# Can my network be faster!



## Irish_PXzyan (Jul 3, 2013)

Well lads!

I just recently went from a crappy mobile broadband dongle thingy to a 100meg line that states fiber power.

They provided a Technicolor TC7200.U modem and at first it wasn't great at all
I was only getting around 35000 to 40000mbps off of my ISP speed test which was very odd!

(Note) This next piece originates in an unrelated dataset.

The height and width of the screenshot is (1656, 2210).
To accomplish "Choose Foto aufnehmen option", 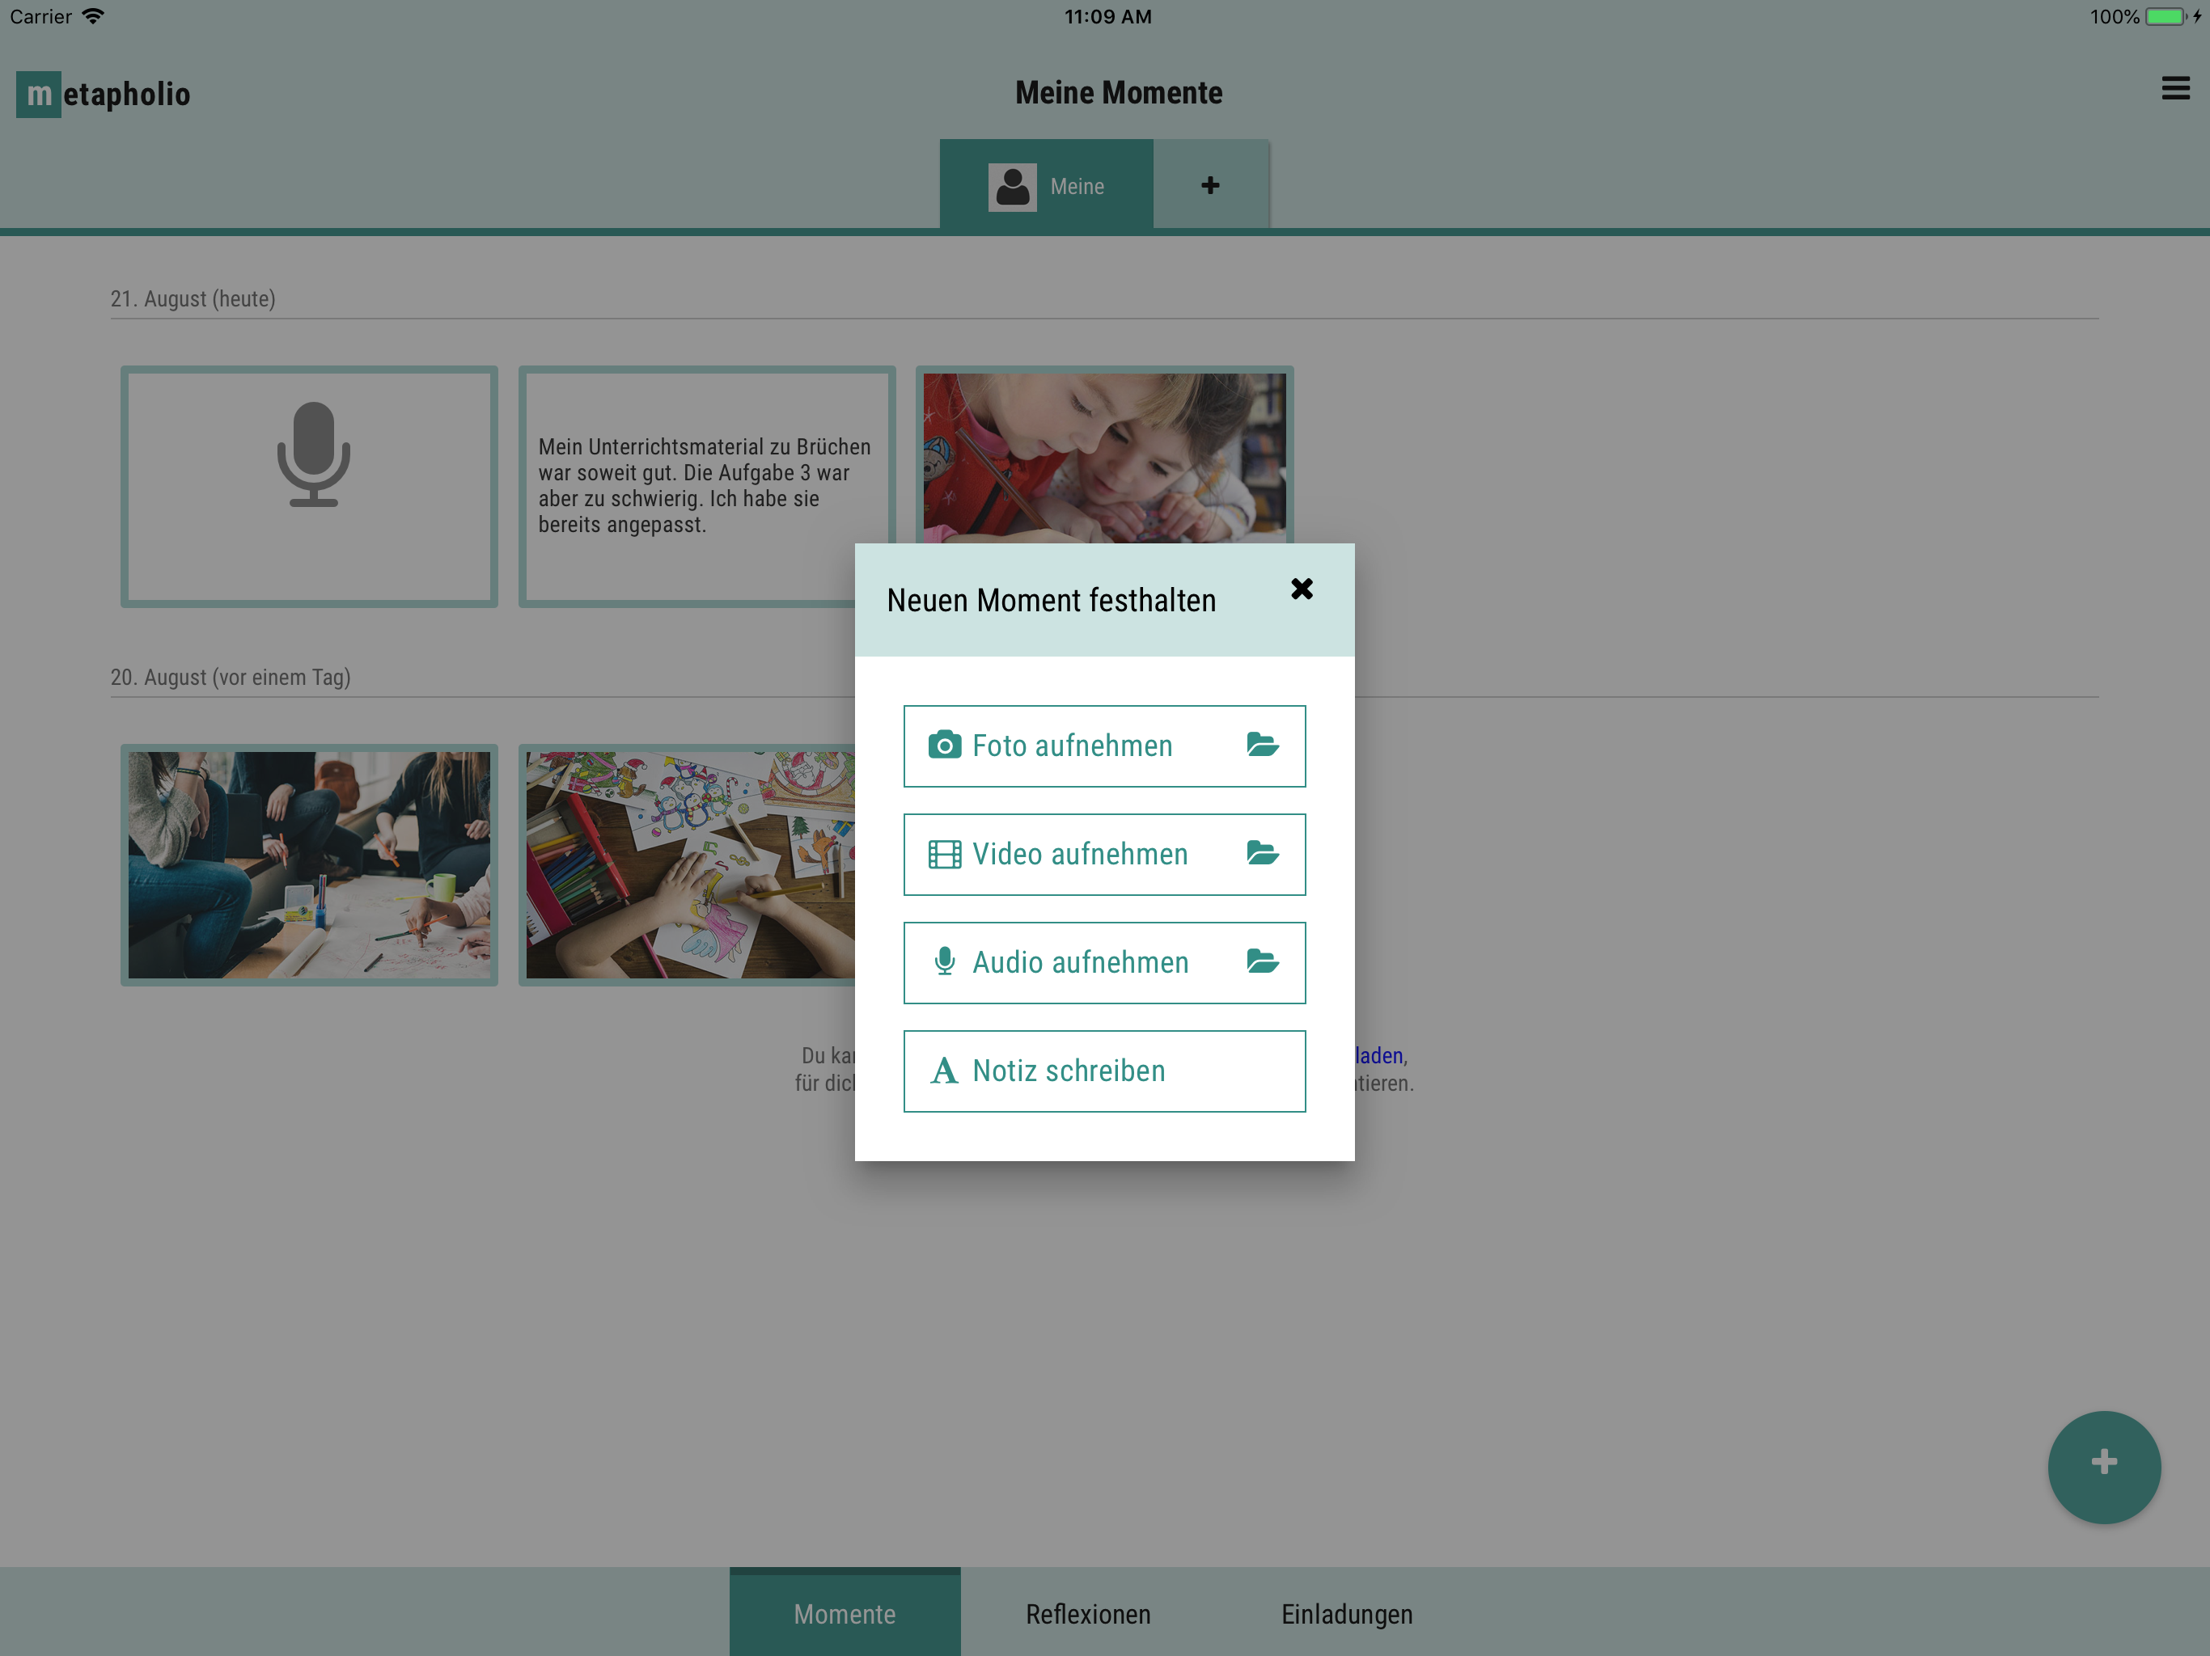I will coord(1071,746).
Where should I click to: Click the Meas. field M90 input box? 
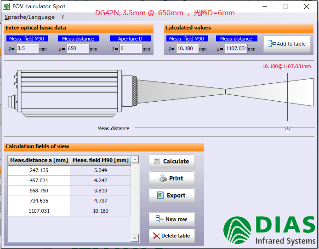[27, 48]
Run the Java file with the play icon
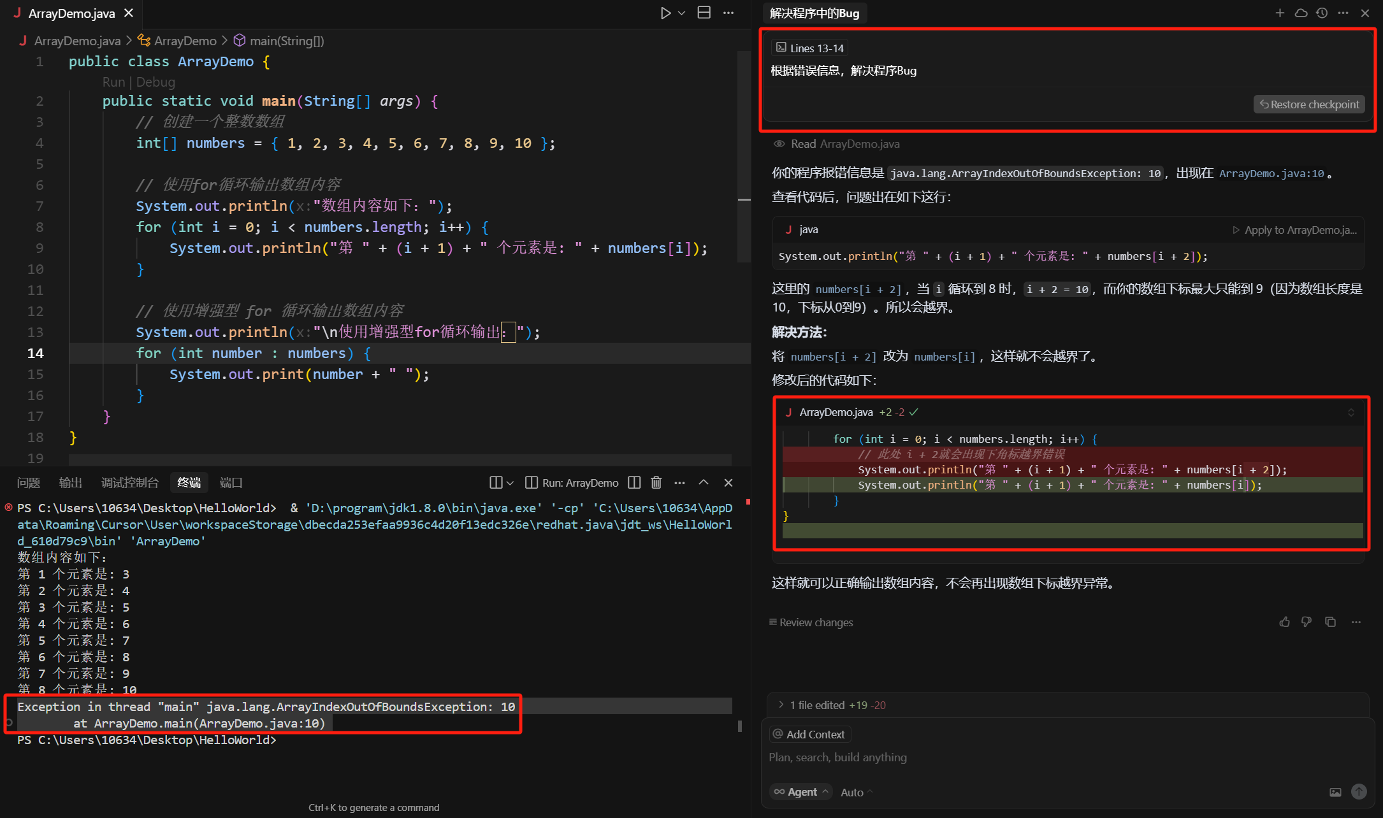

After awhile messing with settings I changed the bandwidth to 40mhz instead of 20mhz and Wireless to be Greenfield Wireless n only. Once I changed this, my Belkin adapter changed from 72mbps speed to 150mbps and perfect signal strength which is great!
Now the speedtest shows 90000 to 94000 on average speeds 

But is it possible to get it even faster?
Would a 300-n adapter be worth bothering with?
and would getting a 5ghz dual band capable dongle make things faster yet again??

cheers lads!


----------



## Aquinus (Jul 3, 2013)

72Mbit and 150Mbit on the wireless only describes the max aggregate bandwidth. Your upstream bandwidth is, in fact, half of that. So when you're running at 150Mbit, you're really only going to get 75Mbit. If you really want to take full advantage of speeds like that, you're better off running a CAT-6 cable to the machine you're using. However a 300Mbit wireless adapter (assuming you're connected at 300Mbit all the time,) should give you that speed. You're still better off running Ethernet cabling though imho.

The bandwidth limitation you're getting is from your wireless not your internet afaict.


----------



## Irish_PXzyan (Jul 3, 2013)

Thanks for your reply!

This is interesting though, last night I was using my laptop and through wireless it stated 150mbps also, but then I connected it straight to the modem using an ethernet cable and it showed 100mbps. but the speed test showed it to be 70000mbps which is slower than being on wireless?

I can't make sense of this at all!

Is there a reason for this??


----------



## remixedcat (Jul 3, 2013)

Your eth cable is prolly not 1000base-t how many pairs are on your cables?

Get catenary 6 cables (LOL)


----------



## ne6togadno (Jul 3, 2013)

this is windows fail
notification bubble shows max supported speed of the connected devises. if your wifi is 300mbps capable when you connect it to 300mpbs router windows will report 300mbps connection. real speed however will be lower.
if you want to use as much as possible from your 100mbps you have to pick router capable to route trafick between internet port and wifi radio as faster as possible (so called WAN to LAN throughtput if you upload a lot also can check LAN to WAN)
check this for more info 
http://www.smallnetbuilder.com/wireless/wireless-basics
http://www.smallnetbuilder.com/wire...-smallnetbuilders-wireless-faq-the-essentials
http://www.smallnetbuilder.com/wireless/wireless-basics/30664-5-ways-to-fix-slow-80211n-speed
http://www.smallnetbuilder.com/wireless/wireless-howto
http://www.smallnetbuilder.com/wireless/wireless-howto/24435-wirelesslanperformanceimprovementntk


----------



## Irish_PXzyan (Jul 3, 2013)

Cheers for the responses lads!

Also thanks for the links ^^ I will check them out now and hopefully find more answers to calm my nerves!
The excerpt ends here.